I brewed the houblonmonstre all grain on Sunday. When I went to mash I realized the grain had come uncrushed. I tried my best to crush it by hand, but the OG ended up being about 45 points below the spec sheet. Sheet = 1.085 and my OG was 1.040.
I looked on line and calculated how much extract to add to five gallons to bump the gravity up post hoc.
DME ~ 45 points per pound/gallon X 5 gallons = ~ 225 points needed. So I bought 6 pounds of DME and its coming in a day. Going to use about 5 1/2 pounds of it.
In the meantime I have a few questions about exactly how to feed my yeast this precious sugar.
First I should mention that the yeast have already chewed through the available sugar and most of the rigorous primary fermentation has stopped.
Here is my plan. I’m going to siphon about a gallon of the wort and add as much extract to it as I can and then bump up the volume as necessary to saturate the extract.
I am then going to heat it to some undetermined temperature. I realize if I boil it it will sanitize the wort, but I will lose the alcohol around 170 and probably some of the other flavor/hop components.
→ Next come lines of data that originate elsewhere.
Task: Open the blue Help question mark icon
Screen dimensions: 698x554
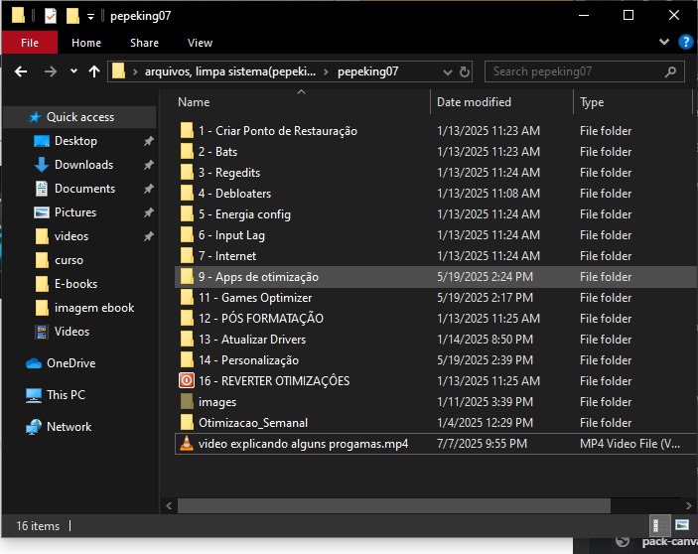Action: pos(685,43)
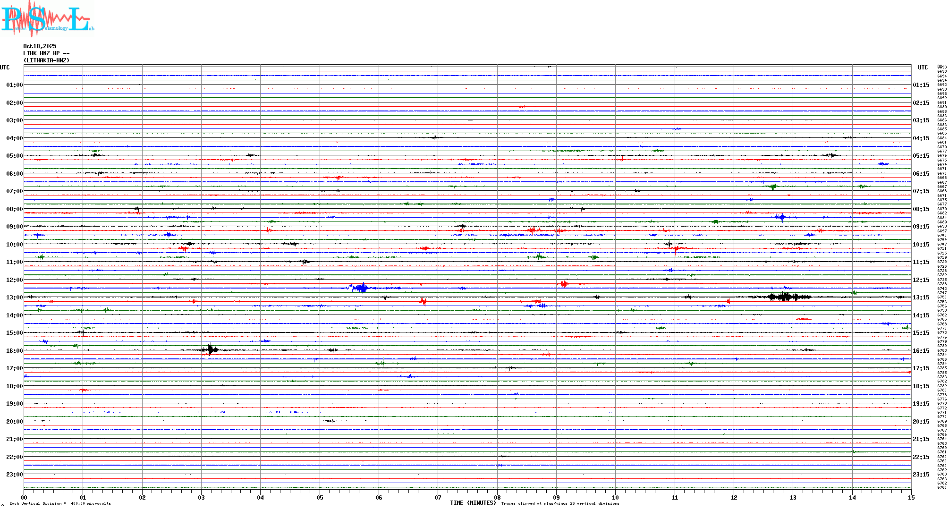This screenshot has width=949, height=510.
Task: Click the PSL Seismology Lab logo
Action: (47, 19)
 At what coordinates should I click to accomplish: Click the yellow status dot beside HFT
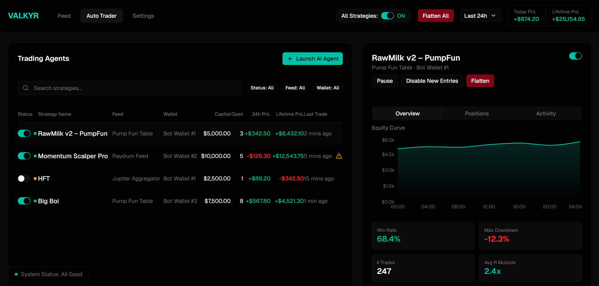[34, 179]
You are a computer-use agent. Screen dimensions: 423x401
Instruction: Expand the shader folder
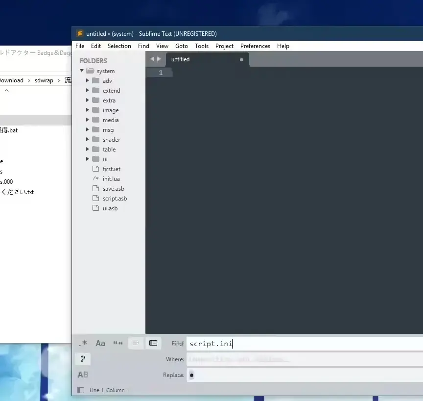pos(88,139)
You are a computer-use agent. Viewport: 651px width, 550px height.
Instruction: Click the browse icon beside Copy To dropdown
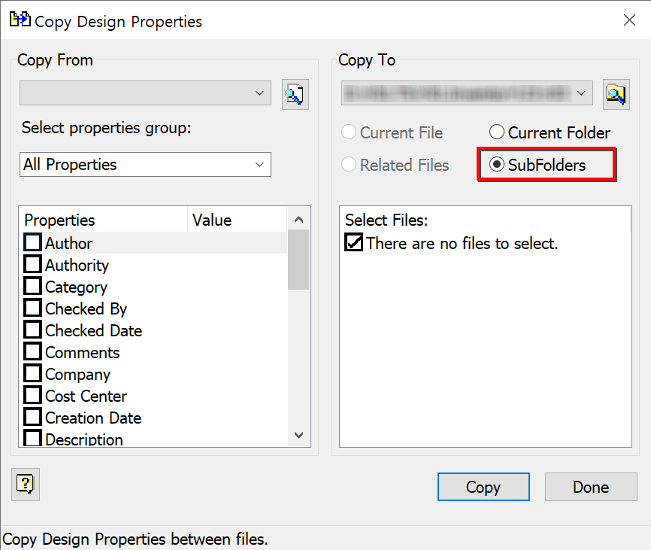pyautogui.click(x=616, y=93)
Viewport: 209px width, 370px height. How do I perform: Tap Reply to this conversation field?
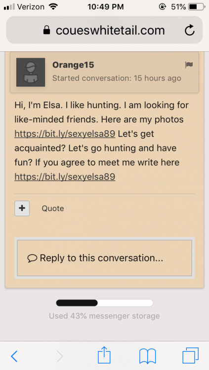click(104, 258)
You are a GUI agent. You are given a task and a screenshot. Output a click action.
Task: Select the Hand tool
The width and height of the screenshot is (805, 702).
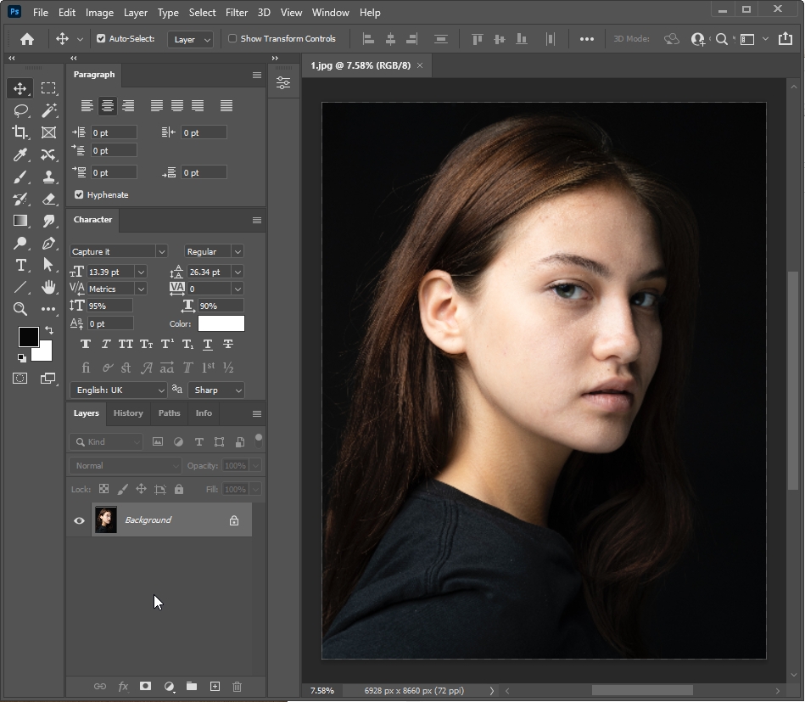(48, 287)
Should I heat it and keep it under 170?
Also, how long should I heat?
I also have some extra hops (summit). Do I need to add any hops to this mixture or would that be pointless? I know if this works the hop utilization will be messed up, but I can’t think of any way around it.
Is this even going to work? Let me know flaws in the plan, better alternatives, or if I need to provide more info. Thanks in advance!